Adottata: sta cercando a Cesena il suo padre biologico

CESENA. «Il mio padre biologico abita a Cesena. Sarebbe mio desiderio sapere chi è ma anche poterlo incontrare».

Laura Ciabatta ha 42 anni e vive a Roma. Da un paio di anni oltre alla sua normale vita di tutti i giorni si sta dedicando anche ad una ricerca insolita: scoprire l’identità dei genitori biologici.

Il 50% del lavoro le è già riuscito. Trovando a Bari quella che è stata la madre che l’ha partorita.

“L’altra metà” la sta cercando in Romagna e più per la precisione a Cesena. Dove abita suo padre: di cui per ora non conosce neppure il nome ma che comunque avrebbe piacerebbe poter incontrare.

«Lancio questo appello, perché ad un certo punto della vita ho sentito la necessità di “chiudere un cerchio”. Anche soltanto per rispondere a domande semplici come ad esempio “A chi assomiglio?”».

Laura è nata il 14 gennaio del 1978. A 10 anni di vita le hanno detto di essere stata adottata: cosa avvenuta quando aveva appena due mesi e mezzo. Aveva trascorso i primi tempi in un brefotrofio. Il “Villa Irma”, ora Policlinico Casilino.

«Dopo 40 anni ho deciso di voler conoscere i miei genitori biologici. E mi sono messa a caccia, facendo richiesta d’accesso agli ti e ricorsi al Tribunale dei minori. E, sia pur troppo tardi, sono arrivata prima alla città di Bari».
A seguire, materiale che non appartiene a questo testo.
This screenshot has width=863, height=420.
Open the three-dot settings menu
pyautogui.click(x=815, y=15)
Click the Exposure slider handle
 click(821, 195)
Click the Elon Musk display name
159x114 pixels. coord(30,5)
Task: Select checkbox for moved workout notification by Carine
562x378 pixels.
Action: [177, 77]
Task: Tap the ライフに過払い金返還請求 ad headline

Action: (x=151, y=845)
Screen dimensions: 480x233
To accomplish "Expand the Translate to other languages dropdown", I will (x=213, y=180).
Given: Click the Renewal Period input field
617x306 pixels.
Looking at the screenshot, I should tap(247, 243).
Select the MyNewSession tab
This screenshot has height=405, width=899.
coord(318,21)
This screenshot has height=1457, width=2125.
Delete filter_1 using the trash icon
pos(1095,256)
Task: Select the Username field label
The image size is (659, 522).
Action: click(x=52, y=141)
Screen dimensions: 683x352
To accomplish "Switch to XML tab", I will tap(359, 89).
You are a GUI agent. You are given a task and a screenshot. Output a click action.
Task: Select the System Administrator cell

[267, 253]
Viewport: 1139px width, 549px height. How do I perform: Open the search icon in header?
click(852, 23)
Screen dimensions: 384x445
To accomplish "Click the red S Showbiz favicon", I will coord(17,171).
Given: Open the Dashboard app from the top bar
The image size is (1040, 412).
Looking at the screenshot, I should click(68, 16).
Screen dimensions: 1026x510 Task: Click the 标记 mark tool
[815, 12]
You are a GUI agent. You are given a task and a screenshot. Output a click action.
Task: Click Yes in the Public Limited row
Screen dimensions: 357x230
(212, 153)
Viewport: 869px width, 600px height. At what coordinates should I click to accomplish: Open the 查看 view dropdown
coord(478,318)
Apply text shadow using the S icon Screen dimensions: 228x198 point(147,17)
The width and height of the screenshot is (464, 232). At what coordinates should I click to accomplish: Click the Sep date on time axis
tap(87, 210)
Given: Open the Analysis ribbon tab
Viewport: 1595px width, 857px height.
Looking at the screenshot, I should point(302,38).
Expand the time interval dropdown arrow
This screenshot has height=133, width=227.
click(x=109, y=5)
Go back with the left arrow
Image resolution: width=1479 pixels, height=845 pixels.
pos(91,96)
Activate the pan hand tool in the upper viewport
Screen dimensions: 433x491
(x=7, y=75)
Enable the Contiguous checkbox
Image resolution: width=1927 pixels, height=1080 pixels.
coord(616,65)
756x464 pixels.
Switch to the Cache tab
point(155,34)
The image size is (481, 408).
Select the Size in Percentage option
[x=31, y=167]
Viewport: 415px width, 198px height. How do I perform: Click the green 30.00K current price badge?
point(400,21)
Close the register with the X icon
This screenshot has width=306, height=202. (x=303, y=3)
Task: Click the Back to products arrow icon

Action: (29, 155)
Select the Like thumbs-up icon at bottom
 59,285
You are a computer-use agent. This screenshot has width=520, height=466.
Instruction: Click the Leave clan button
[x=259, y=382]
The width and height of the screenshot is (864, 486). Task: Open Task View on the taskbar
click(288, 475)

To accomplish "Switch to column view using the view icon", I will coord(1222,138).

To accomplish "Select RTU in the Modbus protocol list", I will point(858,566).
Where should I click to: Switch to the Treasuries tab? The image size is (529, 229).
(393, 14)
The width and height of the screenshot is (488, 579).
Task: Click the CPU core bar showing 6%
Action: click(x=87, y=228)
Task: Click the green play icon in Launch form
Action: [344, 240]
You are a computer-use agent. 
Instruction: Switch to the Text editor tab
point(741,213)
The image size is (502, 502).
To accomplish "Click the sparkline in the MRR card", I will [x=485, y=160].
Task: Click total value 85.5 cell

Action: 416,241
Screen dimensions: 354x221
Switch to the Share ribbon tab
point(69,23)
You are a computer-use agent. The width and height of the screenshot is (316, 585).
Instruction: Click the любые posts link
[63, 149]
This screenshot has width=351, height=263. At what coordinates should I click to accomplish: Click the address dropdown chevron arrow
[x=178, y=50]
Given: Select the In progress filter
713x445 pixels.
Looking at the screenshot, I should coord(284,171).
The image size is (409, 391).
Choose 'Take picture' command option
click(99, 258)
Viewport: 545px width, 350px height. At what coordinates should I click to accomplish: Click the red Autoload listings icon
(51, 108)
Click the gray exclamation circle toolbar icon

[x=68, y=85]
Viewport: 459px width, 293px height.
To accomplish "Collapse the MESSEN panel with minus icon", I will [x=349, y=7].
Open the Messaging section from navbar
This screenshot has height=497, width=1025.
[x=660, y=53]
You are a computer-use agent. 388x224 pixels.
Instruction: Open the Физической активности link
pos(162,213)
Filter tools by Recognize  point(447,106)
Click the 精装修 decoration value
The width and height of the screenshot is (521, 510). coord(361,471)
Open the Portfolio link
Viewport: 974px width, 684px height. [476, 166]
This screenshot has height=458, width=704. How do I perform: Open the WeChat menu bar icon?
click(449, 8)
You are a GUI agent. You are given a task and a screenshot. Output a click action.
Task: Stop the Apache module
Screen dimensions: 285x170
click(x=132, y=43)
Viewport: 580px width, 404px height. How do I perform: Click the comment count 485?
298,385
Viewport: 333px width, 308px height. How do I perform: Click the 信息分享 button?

Era originaria di qui sua madre. L’unico nome che compariva sui documenti ufficiali.

«Si chiama Antonia Selvetti ed era del 1949. Quando sono riuscita a rintracciarla purtroppo un tumore l’aveva già strappata alla vita. Ho però capito di avere un fratello e dei parenti a Bari. La mia madre biologica negli anni 70’ saliva spesso in Romagna d’estate. Per fare la stagione nelle colonie a Cesenatico. È qui che conobbe il mio padre biologico: di cui ipotizzo soltanto che sia un suo coetaneo (quindi ora avrà una settantina d’anni) e di cui so che era all’epoca un rappresentante di commercio».

Una persona alta e castana. Che non ha riconosciuto Laura alla nascita.

«A Bari è ancora in vita un fratello di mia madre. Uno zio biologico che però da 7 anni soffre di una malattia degenerativa che gli fa perdere gradualmente la memoria. All’epoca, “restare incinta” e non essere sposati, era un grande scandalo. Figuriamoci al sud Italia. Questo mio zio ricorda di essere salito fino a Cesena e di essere stato a casa del mio padre biologico, Una persona che conosceva perché “frequentava” mia madre da qualche anno come fidanzato. Non volle riconoscere quella gravidanza. E mio zio ora con la memoria non è più in grado di ricordare nomi o altro. Men che meno le mie cugine baresi, la più grande aveva appena 2 anni e certi discorsi non li poteva recepire».

Laura Ciabatta non perde comunque la speranza: «Anche se allora era uno scandalo avere un figlio fuori dal un matrimonio magari a distanza di tutto questo tempo il mio padre biologico potrebbe anche accettare di farsi conoscere da me. Mi piacerebbe anche soltanto capire a chi assomiglio di più, piuttosto che chiedere i motivi che all’epoca lo portarono a non accettare la gravidanza di mia madre. Chiudere un cerchio di informazioni che riguarda l’inizio della mia vita, insomma. Capire cose del mio passato e chissà: sapere che magari successivamente anche mio padre si è fatto una famiglia. E dopo aver scoperto di avere dei fratelli a Bari sapere chissà… Di averne anche a Cesena…. Di tempo ne è passato. Ma questa storia magari il protagonista l’ha raccontata a qualche suo amico dell’epoca. Lui stesso o chiunque conosca queste vicende potrebbero aiutarmi ora nella ricerca.